↓

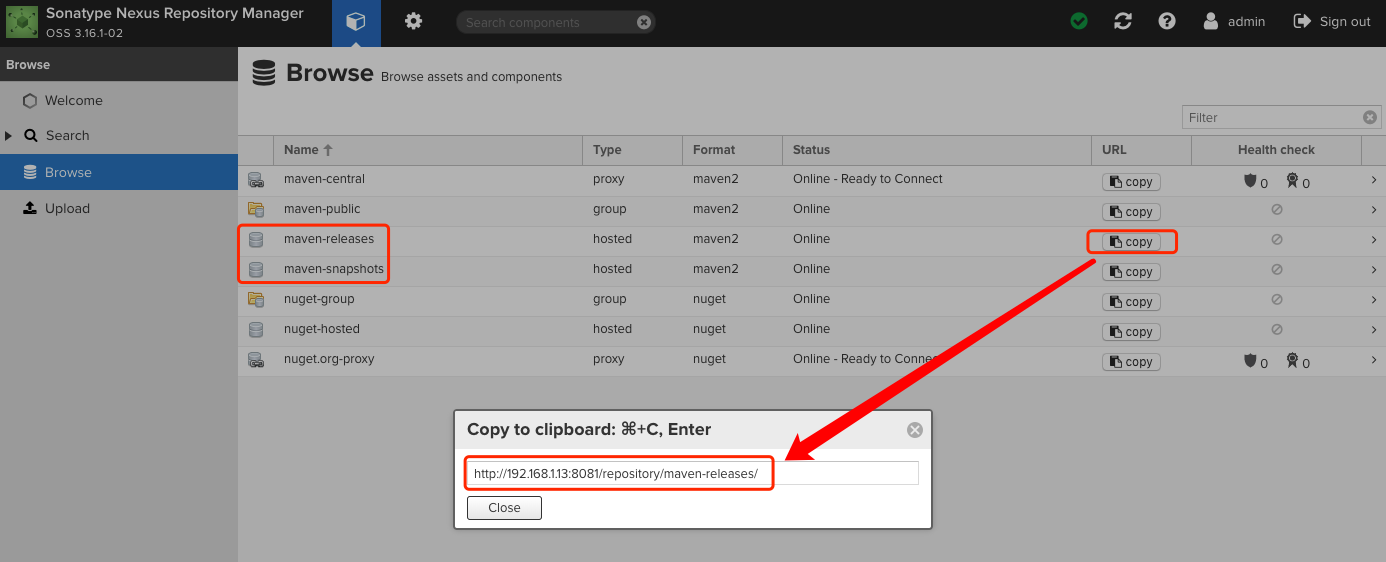Click the green system status checkmark icon
The image size is (1386, 562).
click(x=1079, y=21)
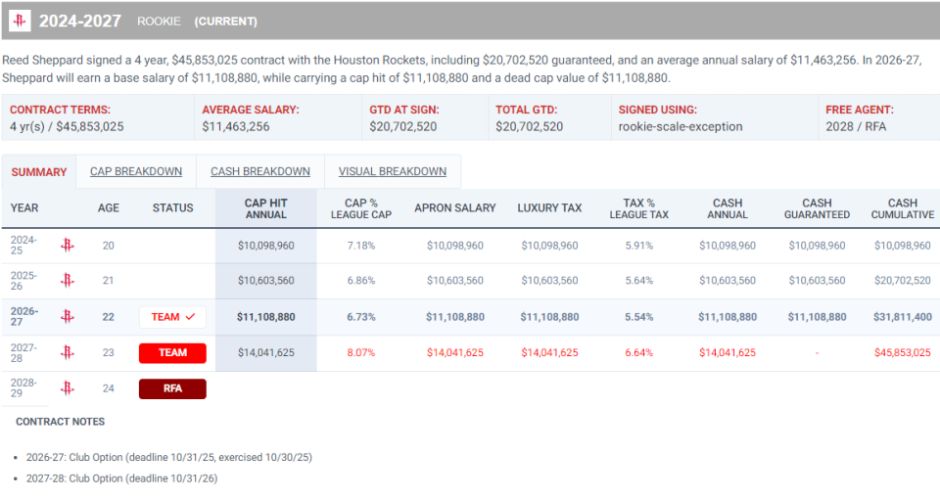Click the red TEAM option badge for 2027-28

[173, 353]
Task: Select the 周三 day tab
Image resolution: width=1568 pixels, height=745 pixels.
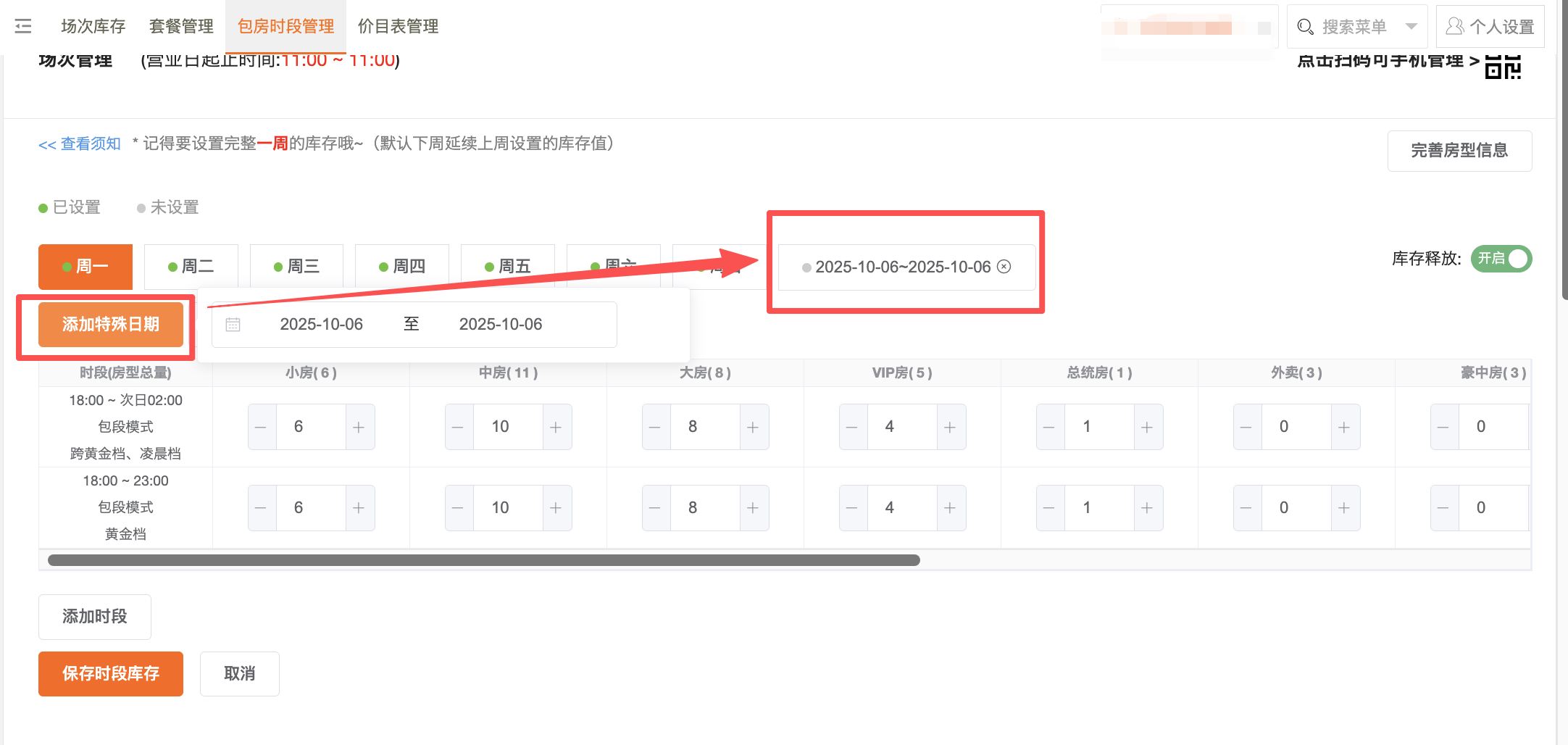Action: [x=296, y=267]

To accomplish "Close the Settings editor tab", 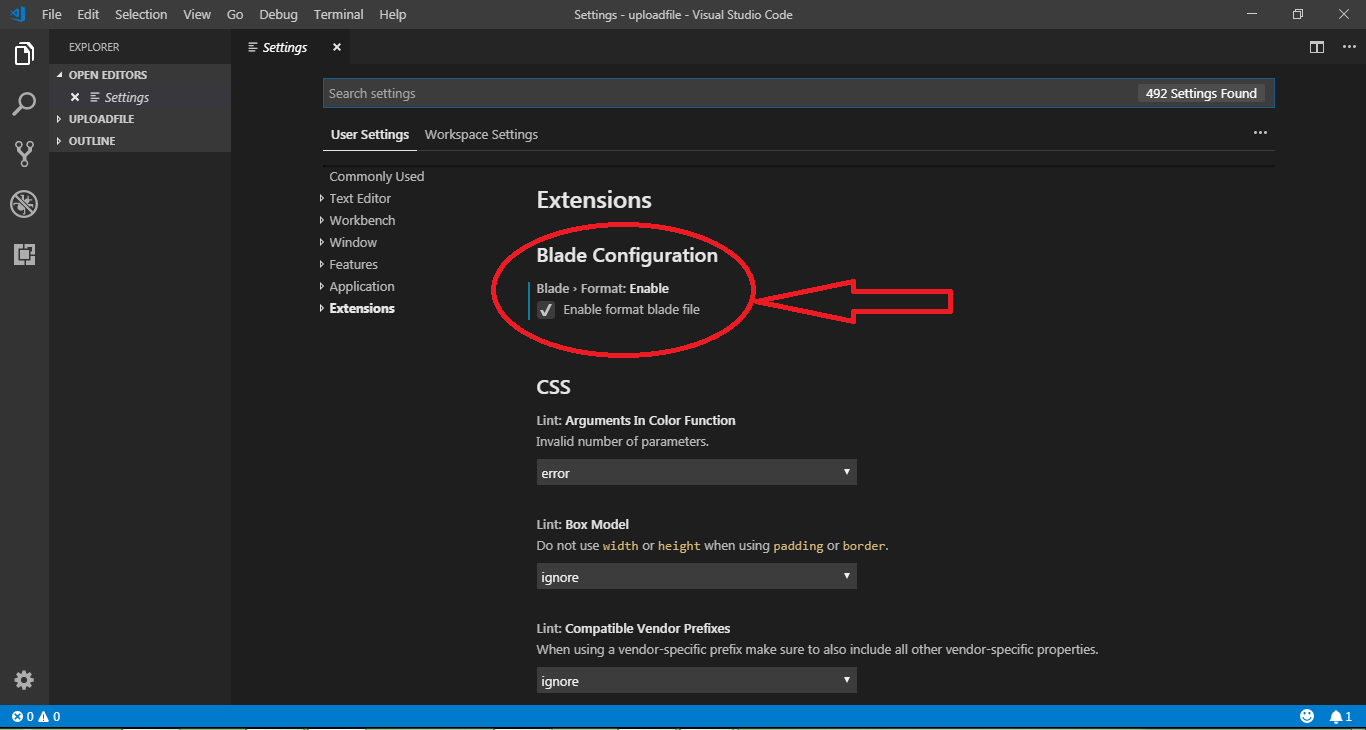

↑

■ EXERCISE REQUIREMENTS: Working from the line with "Task: Select the 周三 day tab" to the last line of the material above, repeat each line exactly and leave out the pictures.

■ SOLUTION TO THE PROBLEM:
Task: Select the 周三 day tab
Image resolution: width=1568 pixels, height=745 pixels.
Action: [x=296, y=267]

To accomplish "Close the Settings editor tab", 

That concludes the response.